■ Given exercise A ■
In the records below, reproduce without alteration everything from the line containing "Click the Total" down to the line containing "Action: pyautogui.click(x=152, y=77)", both lines included.

■ Source text ■
----------------

WHY AUSTRALIANS ARE AGONISING OVER VEGEMITE
START typing the sentence “Vegemite tastes like…” into Google and the search engine quickly gives you three suggestions for completing your thought.
The first option is “soy sauce”, an apt description of the salty brown sludge so popular in Australia. The second is “beer”, which also makes sense considering Vegemite is made from leftover brewers’ yeast extract.
The third suggestion, however, is less than obvious.
According to Google, at least, Vegemite tastes like sadness.
Why a breakfast spread would be associated with sadness is a peculiarly Australian tale of poverty and addiction. And the answer lies somewhere in the overlap between the search engine’s three suggestions.
Vegemite is a cousin, so to speak, of Marmite, the yeastbased spread invented at the beginning of the 20th century in England.
The British B-vitamin spread was wildly popular Down Under until its supply was interrupted by World War I.
The conflict offered local food manufacturer the Fred Walker Company – which would later become Kraft – a window of opportunity. It hired a young chemist named Cyril Callister to develop Australia’s own version of Marmite, according to the Vegemite website.
For nearly a century, Vegemite has been a barometer of Australia’s culture and economy. From the contest to come up with its name to its iconic advertisements, memorable radio limericks and nostalgia-inducing “Happy Little Vegemites” adverts, the product charts changes in Australian society over the 20th century.

----------------

■ Dataset ■
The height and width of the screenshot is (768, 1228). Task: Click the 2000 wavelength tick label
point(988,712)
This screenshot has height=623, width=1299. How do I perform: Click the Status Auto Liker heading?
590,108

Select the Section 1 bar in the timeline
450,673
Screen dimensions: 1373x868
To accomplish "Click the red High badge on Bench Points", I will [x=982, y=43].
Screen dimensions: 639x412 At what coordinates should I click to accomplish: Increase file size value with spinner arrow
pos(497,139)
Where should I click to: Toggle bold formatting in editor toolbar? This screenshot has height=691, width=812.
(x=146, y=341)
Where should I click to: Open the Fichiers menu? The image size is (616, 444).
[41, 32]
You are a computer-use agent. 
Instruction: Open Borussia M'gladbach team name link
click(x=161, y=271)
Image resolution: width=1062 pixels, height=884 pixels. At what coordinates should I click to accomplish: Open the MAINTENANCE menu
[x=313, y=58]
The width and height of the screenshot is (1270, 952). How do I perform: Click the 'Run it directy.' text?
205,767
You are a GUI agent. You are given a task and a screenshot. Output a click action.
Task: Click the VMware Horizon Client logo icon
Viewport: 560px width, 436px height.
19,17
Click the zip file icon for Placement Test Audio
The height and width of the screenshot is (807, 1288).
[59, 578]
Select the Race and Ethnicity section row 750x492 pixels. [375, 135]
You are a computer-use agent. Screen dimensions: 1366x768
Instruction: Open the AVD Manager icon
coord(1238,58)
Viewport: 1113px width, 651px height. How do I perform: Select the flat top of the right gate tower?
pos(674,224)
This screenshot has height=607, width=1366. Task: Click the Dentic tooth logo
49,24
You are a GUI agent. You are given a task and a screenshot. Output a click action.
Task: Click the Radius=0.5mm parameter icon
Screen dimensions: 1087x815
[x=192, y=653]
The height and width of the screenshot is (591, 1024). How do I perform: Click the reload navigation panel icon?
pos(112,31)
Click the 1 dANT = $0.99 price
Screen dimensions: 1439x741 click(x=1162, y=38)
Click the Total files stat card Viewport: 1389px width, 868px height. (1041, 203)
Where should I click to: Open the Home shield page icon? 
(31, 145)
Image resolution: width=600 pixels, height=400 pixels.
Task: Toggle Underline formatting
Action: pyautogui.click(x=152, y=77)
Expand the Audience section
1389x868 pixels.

----------------

■ Given exercise B ■
Carry on the source text about Vegemite, beginning immediately after its final sentence.

■ Expected answer A ■
Click the Total files stat card Viewport: 1389px width, 868px height. (1041, 203)
Where should I click to: Open the Home shield page icon? 
(31, 145)
Image resolution: width=600 pixels, height=400 pixels.
Task: Toggle Underline formatting
Action: pyautogui.click(x=152, y=77)

■ Expected answer B ■
In 1981, the Australian rock band Men at Work memorialised the spread in their song Down Under, which contains a line about a Vegemite sandwich.
“Vegemite started as a wartime substitute for Marmite, but it’s now as symbolic of Australia as Sydney Harbour Bridge and the koala,” the BBC reported in 2012.
To outsiders, however, the malty toast-topper tastes terrible. In 2011, President Barack Obama risked angering Australians by saying that he found Vegemite to be “horrible”.
But recently, the beloved breakfast spread has been pulled into a much more serious debate over alcoholism and the rights of the indigenous.
Indigenous Affairs Minister Nigel Scullion warned that Vegemite was being used to make bootleg booze in indigenous communities where there is a ban on selling alcohol.
Calling the condiment “a precursor to misery”, Scullion told Brisbane’s Courier-Mail that some indigenous Australians were using Vegemite to brew bathtubs full of moonshine.
“Adults and even young children are getting drunk on the home brew, which at times is mixed with orange juice,” the newspaper reported. “Senator Scullion said children in some communities were too hungover from all-night benders to go to school.”
In some instances, people had bought as many as 20 jars of Vegemite for the purpose of home brewing, according to the Sydney Morning Herald.
Australia’s indigenous population suffers from a significantly higher rate of alcohol abuse, according to the country’s Bureau of Statistics and Institute of Criminology, and indigenous Australians are up to eight times more likely to die due to alcohol than their peers, according to recent research.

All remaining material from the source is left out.